3DSES: an indoor Lidar point cloud segmentation dataset with real and pseudo-labels from a 3D model
Maxime Mérizette, Nicolas Audebert, Pierre Kervella, Jérôme Verdun
TL;DR
3DSES addresses the shortage of dense indoor TLS labeled data by providing a high-density colorized point cloud dataset with per-point semantic labels and a BIM-ready 3D CAD model, plus LiDAR intensity. The authors introduce a model-to-cloud alignment pipeline that converts CAD models into high-quality pseudo-labels, achieving strong alignment and enabling large-scale labeling with reduced manual effort.
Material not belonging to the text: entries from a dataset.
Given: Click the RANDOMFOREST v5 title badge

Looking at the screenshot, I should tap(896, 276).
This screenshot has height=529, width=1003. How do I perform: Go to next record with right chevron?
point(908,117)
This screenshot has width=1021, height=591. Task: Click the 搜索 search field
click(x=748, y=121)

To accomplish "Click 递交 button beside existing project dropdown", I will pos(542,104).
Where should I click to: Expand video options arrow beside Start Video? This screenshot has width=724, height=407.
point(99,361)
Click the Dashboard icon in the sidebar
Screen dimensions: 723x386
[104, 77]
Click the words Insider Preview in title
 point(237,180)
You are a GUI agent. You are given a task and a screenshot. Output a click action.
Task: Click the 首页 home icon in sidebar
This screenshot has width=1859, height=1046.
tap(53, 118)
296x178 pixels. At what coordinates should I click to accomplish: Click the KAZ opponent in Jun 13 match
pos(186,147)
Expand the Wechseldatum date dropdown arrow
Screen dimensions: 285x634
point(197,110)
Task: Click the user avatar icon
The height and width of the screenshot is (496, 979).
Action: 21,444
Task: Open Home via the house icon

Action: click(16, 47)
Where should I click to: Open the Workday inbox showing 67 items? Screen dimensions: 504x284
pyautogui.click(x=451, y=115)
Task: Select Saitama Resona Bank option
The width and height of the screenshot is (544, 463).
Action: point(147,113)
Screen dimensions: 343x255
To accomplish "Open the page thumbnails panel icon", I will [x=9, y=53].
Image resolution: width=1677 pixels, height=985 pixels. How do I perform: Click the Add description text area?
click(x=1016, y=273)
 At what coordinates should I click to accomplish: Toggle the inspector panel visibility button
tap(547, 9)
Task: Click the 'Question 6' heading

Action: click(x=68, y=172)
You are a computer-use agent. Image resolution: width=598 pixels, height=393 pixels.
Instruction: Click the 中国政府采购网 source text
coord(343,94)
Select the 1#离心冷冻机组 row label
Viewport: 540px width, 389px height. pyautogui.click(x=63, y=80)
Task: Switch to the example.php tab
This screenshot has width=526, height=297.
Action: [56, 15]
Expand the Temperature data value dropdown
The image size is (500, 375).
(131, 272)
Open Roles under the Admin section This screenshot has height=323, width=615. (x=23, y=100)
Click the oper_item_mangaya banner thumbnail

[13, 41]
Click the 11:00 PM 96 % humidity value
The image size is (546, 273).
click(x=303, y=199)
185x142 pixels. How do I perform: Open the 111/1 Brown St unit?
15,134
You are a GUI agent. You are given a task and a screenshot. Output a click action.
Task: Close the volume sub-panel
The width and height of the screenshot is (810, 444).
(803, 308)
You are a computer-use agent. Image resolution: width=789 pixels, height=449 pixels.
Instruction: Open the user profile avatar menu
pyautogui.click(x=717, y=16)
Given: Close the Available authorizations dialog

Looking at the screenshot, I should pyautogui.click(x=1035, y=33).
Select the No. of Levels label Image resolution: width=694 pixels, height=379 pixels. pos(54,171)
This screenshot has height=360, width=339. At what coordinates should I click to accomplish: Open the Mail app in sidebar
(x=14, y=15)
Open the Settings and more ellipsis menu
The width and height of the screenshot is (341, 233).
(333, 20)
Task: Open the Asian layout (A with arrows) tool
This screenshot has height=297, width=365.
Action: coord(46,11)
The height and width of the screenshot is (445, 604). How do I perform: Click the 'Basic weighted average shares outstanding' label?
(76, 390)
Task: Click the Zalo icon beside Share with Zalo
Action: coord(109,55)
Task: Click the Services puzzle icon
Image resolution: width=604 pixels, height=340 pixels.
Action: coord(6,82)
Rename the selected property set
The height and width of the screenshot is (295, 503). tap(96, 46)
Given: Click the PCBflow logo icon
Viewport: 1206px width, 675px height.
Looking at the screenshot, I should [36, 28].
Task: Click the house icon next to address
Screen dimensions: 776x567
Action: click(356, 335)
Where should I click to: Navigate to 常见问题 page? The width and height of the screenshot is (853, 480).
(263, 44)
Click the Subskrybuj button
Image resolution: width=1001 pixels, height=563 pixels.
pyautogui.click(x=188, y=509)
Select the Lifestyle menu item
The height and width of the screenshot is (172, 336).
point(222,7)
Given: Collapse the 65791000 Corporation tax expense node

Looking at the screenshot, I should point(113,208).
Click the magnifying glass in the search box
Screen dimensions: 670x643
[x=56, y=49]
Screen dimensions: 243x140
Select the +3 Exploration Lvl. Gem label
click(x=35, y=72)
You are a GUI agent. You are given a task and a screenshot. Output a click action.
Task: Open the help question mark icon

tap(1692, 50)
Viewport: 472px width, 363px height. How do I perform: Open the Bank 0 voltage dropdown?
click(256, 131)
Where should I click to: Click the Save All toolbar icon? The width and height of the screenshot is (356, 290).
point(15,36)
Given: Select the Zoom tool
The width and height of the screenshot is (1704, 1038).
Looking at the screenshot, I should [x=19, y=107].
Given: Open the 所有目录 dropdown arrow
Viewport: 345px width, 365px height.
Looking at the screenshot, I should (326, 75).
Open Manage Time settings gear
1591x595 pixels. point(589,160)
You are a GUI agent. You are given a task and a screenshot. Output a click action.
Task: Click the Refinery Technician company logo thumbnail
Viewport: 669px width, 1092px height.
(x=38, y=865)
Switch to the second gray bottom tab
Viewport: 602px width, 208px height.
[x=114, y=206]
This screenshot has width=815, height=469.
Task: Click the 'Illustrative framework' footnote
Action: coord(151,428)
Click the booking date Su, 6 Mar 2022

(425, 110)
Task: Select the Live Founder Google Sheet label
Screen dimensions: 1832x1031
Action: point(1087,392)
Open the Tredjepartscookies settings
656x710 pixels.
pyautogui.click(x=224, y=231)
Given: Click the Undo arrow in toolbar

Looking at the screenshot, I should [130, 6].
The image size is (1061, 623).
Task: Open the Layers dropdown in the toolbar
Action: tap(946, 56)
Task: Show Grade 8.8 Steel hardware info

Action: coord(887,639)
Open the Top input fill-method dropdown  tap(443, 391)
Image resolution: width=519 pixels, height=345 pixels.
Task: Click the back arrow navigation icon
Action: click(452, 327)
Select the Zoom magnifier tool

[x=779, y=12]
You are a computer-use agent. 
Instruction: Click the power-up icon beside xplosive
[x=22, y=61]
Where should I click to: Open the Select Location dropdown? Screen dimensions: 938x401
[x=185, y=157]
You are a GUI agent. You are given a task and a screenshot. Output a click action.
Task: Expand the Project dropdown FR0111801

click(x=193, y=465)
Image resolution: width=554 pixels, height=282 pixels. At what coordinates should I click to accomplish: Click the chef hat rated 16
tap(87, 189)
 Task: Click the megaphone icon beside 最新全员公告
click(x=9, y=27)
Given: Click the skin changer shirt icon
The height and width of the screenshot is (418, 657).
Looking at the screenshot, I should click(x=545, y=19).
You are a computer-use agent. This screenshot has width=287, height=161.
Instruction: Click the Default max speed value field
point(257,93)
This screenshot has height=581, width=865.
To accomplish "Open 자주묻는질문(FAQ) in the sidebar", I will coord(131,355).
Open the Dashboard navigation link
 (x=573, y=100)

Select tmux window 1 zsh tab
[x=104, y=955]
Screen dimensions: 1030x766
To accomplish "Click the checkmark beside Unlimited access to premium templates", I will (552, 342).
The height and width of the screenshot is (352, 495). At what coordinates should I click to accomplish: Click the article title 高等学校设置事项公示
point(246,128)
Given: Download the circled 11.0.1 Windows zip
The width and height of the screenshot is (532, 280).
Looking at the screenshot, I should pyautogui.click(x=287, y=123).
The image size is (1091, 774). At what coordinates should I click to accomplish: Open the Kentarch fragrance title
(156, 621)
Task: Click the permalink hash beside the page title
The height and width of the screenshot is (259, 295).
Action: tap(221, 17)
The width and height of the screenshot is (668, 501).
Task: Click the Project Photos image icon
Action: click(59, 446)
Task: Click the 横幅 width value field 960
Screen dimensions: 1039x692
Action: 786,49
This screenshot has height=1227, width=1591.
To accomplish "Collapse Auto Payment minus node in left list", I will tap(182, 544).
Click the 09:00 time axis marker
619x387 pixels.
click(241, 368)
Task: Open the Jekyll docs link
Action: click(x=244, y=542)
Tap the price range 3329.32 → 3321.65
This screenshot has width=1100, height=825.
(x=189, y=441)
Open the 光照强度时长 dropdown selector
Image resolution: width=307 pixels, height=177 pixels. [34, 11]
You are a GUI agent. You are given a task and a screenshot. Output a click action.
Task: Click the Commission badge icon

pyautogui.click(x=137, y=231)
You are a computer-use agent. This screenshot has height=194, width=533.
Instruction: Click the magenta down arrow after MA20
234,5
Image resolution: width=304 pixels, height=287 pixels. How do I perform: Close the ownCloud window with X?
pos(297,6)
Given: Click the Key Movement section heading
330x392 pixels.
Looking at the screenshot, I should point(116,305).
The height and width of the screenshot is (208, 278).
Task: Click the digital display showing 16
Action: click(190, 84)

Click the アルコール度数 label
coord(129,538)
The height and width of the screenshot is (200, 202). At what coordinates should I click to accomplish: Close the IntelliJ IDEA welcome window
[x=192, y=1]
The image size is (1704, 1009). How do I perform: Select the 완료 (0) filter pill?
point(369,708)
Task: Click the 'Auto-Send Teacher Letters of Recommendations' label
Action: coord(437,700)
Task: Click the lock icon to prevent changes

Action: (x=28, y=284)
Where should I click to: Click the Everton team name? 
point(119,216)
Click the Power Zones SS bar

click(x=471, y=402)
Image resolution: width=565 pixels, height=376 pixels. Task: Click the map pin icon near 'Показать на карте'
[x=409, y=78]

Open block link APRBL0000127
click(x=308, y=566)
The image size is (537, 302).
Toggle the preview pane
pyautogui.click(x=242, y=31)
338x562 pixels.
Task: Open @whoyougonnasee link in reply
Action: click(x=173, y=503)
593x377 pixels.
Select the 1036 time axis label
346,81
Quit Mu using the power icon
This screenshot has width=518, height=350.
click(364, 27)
With Gold, Silver, and Bronze variants, the dataset shows that pseudo-labels can approach real-label performance on many classes, while intensity improves discrimination for several models, particularly on larger variants. This dataset supports BIM-oriented tasks, scan-to-BIM workflows, and digital-twin research, and the authors provide open data and code to foster further advancement in indoor point-cloud understanding.
Abstract
Semantic segmentation of indoor point clouds has found various applications in the creation of digital twins for robotics, navigation and building information modeling (BIM). However, most existing datasets of labeled indoor point clouds have been acquired by photogrammetry. In contrast, Terrestrial Laser Scanning (TLS) can acquire dense sub-centimeter point clouds and has become the standard for surveyors. We present 3DSES (3D Segmentation of ESGT point clouds), a new dataset of indoor dense TLS colorized point clouds covering 427 m 2 of an engineering school. 3DSES has a unique double annotation format: semantic labels annotated at the point level alongside a full 3D CAD model of the building. We introduce a model-to-cloud algorithm for automated labeling of indoor point clouds using an existing 3D CAD model. 3DSES has 3 variants of various semantic and geometrical complexities. We show that our model-to-cloud alignment can produce pseudo-labels on our point clouds with a \> 95% accuracy, allowing us to train deep models with significant time savings compared to manual labeling. First baselines on 3DSES show the difficulties encountered by existing models when segmenting objects relevant to BIM, such as light and safety utilities. We show that segmentation accuracy can be improved by leveraging pseudo-labels and Lidar intensity, an information rarely considered in current datasets. Code and data will be open sourced.